## PROBLEM STATEMENT
Nothing but an exact copy of the data should be output.
* * * * * * * * *
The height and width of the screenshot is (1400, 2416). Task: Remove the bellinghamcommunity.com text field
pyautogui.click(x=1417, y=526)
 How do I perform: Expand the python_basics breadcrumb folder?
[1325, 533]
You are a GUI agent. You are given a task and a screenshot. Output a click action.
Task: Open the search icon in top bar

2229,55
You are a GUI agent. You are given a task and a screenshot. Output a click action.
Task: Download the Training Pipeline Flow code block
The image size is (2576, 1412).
* * * * * * * * *
## SOLUTION FOR THIS PROBLEM
The height and width of the screenshot is (1400, 2416). Task: Remove the bellinghamcommunity.com text field
pyautogui.click(x=1417, y=526)
 How do I perform: Expand the python_basics breadcrumb folder?
[1325, 533]
You are a GUI agent. You are given a task and a screenshot. Output a click action.
Task: Open the search icon in top bar

2229,55
You are a GUI agent. You are given a task and a screenshot. Output a click action.
Task: Download the Training Pipeline Flow code block
The image size is (2576, 1412).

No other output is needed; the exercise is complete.